━━ DATA TO USE

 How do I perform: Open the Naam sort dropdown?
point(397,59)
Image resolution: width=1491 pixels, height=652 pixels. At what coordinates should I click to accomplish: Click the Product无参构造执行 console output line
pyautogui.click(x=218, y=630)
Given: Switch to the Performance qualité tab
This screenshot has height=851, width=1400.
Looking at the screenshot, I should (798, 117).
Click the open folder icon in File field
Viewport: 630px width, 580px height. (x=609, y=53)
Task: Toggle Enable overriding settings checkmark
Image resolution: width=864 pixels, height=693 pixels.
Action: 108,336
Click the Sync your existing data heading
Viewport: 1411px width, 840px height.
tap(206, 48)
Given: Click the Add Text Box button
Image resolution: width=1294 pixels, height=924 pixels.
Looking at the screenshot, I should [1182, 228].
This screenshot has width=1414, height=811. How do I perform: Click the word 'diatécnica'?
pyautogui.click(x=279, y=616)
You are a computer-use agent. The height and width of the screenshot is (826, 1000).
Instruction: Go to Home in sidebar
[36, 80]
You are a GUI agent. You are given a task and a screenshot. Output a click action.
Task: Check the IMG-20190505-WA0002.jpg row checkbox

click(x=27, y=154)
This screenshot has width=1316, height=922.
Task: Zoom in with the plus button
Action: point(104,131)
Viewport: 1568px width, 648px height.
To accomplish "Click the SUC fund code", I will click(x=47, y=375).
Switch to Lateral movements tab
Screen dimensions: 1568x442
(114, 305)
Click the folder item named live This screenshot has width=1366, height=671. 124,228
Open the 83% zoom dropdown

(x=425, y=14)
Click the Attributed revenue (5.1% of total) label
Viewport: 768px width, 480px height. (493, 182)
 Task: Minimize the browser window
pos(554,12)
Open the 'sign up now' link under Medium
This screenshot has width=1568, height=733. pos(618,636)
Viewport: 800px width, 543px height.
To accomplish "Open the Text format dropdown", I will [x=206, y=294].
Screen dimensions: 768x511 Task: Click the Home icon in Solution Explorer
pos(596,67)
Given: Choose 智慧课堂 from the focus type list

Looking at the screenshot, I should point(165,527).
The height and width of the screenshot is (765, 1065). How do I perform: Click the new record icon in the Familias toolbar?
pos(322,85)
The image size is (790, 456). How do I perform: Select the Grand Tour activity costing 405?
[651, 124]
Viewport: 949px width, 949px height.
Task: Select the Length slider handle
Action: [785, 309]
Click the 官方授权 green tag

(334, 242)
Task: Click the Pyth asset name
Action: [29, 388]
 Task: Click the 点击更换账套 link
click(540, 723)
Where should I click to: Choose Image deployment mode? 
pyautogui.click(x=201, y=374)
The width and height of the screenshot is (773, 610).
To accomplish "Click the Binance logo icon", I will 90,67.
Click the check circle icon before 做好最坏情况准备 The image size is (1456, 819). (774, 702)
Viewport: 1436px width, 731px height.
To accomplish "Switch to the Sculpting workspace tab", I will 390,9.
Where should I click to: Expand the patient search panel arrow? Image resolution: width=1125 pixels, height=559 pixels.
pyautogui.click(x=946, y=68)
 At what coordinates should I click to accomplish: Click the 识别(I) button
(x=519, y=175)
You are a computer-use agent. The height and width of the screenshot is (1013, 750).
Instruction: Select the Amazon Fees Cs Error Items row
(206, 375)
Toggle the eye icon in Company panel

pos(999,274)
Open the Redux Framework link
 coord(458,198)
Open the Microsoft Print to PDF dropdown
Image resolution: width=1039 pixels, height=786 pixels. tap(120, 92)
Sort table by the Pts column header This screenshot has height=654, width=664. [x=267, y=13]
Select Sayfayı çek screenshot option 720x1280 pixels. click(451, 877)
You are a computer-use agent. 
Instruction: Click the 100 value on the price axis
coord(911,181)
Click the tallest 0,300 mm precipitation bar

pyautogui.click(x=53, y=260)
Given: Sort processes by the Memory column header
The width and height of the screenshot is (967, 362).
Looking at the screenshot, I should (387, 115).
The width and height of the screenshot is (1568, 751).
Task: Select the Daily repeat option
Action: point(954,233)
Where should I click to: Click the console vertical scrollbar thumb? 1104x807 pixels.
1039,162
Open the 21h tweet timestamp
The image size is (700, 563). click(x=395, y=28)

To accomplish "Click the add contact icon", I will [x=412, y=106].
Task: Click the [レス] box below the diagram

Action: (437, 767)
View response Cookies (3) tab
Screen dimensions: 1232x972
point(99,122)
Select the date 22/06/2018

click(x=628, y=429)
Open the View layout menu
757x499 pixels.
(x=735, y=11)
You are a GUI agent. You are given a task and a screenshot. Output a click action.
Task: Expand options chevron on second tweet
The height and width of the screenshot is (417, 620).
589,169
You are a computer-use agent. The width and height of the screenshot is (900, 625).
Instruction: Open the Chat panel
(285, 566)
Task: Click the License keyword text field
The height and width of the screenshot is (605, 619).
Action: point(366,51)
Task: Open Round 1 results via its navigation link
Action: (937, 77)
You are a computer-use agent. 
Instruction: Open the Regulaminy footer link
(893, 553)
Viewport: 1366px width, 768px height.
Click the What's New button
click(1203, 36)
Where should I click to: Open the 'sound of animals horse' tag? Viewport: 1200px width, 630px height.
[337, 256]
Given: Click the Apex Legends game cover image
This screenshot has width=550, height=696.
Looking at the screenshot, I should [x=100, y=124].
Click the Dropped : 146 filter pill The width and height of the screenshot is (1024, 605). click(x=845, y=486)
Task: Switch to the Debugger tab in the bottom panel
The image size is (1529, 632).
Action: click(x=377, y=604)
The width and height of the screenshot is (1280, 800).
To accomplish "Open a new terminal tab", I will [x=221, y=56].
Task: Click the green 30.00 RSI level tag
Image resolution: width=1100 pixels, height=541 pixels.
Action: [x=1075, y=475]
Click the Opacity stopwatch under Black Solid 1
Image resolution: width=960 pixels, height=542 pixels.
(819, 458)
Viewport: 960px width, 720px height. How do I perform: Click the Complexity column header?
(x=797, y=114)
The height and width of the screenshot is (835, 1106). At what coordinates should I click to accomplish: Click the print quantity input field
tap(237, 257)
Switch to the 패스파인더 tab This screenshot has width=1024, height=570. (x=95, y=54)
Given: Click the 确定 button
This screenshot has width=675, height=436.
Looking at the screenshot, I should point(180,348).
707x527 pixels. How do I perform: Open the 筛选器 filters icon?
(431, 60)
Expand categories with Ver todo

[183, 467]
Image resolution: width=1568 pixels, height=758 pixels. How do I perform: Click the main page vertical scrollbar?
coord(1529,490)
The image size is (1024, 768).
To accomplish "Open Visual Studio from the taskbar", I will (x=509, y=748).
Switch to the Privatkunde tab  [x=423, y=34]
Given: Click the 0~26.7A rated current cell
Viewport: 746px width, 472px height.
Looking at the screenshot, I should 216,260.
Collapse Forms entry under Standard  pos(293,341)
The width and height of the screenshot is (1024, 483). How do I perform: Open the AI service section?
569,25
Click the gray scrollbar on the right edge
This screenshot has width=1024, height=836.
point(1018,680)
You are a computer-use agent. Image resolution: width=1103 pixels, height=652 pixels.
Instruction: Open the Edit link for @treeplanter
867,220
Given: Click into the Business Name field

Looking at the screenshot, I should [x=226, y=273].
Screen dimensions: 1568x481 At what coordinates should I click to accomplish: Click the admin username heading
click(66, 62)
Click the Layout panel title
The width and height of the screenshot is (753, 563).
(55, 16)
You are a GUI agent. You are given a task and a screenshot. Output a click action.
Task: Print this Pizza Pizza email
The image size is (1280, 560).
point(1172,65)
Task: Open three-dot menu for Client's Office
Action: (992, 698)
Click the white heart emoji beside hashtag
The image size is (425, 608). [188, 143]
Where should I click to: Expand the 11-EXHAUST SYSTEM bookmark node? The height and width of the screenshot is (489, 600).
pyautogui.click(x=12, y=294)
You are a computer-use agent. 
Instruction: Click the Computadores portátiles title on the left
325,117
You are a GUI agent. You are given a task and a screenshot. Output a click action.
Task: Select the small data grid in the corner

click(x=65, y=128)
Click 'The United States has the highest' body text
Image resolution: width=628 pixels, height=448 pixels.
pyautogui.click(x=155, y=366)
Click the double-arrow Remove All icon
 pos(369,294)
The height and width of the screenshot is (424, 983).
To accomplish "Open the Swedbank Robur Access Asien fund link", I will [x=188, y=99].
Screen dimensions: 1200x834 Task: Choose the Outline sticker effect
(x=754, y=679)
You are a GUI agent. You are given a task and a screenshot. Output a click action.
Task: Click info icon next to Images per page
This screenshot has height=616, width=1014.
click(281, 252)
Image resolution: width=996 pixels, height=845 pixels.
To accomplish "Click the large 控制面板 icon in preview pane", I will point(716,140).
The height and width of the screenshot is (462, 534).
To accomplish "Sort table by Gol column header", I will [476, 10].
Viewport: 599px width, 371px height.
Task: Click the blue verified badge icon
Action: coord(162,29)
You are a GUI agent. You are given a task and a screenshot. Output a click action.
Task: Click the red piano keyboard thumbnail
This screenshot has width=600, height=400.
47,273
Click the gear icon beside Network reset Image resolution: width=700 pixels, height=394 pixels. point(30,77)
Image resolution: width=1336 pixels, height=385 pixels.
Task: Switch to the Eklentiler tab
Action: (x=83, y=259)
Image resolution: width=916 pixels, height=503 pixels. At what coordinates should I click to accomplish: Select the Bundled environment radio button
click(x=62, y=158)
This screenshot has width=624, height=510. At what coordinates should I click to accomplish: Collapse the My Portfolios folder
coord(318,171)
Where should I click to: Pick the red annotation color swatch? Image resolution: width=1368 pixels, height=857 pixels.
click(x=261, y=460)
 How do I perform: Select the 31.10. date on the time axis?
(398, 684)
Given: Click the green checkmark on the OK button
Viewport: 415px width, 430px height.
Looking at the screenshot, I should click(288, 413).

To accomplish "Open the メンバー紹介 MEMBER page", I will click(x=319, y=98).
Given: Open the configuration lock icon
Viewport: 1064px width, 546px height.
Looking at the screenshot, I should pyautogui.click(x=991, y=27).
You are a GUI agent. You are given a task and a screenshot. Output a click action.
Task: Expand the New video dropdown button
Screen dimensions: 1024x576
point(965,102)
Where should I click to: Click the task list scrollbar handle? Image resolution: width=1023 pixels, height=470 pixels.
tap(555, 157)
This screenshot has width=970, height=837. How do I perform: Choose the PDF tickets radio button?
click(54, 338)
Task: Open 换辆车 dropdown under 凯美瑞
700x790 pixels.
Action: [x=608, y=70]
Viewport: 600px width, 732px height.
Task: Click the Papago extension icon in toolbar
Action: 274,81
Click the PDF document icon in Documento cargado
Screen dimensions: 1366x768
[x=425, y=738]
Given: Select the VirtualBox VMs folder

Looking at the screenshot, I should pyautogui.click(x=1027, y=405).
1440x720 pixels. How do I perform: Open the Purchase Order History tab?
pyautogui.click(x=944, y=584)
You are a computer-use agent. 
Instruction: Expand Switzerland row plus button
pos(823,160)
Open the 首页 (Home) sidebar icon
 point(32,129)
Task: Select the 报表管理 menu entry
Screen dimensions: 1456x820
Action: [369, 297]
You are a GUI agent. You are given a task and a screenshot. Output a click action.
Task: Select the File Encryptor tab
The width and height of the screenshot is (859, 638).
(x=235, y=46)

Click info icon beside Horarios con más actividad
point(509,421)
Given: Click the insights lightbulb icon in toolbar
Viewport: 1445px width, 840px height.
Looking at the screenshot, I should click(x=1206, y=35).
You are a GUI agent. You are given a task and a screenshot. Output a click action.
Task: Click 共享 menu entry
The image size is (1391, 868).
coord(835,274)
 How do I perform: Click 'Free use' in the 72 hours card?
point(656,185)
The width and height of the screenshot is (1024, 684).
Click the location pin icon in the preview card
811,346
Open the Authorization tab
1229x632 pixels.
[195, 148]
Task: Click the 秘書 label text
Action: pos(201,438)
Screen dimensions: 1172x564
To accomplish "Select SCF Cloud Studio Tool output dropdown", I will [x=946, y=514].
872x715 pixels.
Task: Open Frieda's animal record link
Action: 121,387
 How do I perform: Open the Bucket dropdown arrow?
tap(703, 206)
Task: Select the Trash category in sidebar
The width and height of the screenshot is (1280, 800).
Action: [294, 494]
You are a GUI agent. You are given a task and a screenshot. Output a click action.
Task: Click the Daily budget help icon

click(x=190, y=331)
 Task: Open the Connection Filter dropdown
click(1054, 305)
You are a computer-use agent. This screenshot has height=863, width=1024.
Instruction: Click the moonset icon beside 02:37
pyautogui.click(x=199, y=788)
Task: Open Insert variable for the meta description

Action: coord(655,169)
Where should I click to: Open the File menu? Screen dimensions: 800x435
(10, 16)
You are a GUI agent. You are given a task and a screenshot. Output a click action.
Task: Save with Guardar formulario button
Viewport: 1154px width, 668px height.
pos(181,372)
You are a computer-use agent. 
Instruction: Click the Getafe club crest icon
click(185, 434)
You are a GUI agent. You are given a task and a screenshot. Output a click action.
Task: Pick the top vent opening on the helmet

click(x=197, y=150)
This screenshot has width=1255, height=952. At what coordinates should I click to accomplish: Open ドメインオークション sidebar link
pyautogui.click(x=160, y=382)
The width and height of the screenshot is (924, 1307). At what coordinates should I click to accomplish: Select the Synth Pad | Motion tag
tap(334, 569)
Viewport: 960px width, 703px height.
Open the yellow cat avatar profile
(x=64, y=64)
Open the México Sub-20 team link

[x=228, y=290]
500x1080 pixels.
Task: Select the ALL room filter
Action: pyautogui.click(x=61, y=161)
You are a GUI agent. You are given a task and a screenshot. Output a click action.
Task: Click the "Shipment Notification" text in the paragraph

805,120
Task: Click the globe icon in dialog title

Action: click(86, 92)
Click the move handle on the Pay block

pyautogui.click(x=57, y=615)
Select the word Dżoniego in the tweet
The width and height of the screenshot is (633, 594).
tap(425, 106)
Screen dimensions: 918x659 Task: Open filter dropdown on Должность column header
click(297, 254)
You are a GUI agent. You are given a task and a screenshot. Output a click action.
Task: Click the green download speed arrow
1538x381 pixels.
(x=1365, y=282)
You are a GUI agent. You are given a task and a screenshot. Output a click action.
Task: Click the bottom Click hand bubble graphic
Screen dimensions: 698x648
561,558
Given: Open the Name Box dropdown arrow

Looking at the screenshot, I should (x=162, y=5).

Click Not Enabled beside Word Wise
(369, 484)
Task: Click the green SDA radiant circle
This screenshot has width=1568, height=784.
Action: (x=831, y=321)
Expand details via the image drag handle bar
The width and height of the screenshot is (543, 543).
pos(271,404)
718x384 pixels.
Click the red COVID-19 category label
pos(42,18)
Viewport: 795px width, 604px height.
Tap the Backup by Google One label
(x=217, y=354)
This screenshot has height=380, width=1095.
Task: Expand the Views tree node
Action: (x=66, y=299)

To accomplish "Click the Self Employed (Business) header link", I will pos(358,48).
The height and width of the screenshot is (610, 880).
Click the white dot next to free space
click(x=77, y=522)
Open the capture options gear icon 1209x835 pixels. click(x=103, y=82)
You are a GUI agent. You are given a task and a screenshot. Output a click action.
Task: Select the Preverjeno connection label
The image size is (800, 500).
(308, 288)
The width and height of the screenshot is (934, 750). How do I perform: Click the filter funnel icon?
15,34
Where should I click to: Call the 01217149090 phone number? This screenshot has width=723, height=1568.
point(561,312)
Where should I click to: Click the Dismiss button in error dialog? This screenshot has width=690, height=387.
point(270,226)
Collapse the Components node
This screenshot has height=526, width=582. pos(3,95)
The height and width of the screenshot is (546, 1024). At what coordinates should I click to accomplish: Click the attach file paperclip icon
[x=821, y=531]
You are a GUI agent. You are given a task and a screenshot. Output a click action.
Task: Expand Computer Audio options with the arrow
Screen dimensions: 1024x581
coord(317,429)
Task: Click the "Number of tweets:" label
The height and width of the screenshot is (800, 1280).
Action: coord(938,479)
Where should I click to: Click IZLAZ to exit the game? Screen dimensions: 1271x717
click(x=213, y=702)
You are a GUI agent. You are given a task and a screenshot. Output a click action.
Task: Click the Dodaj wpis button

━━━━

Reply with nothing but the number of lines in the data above that contain "entry".

* _ANSWER TO THIS TASK_: 3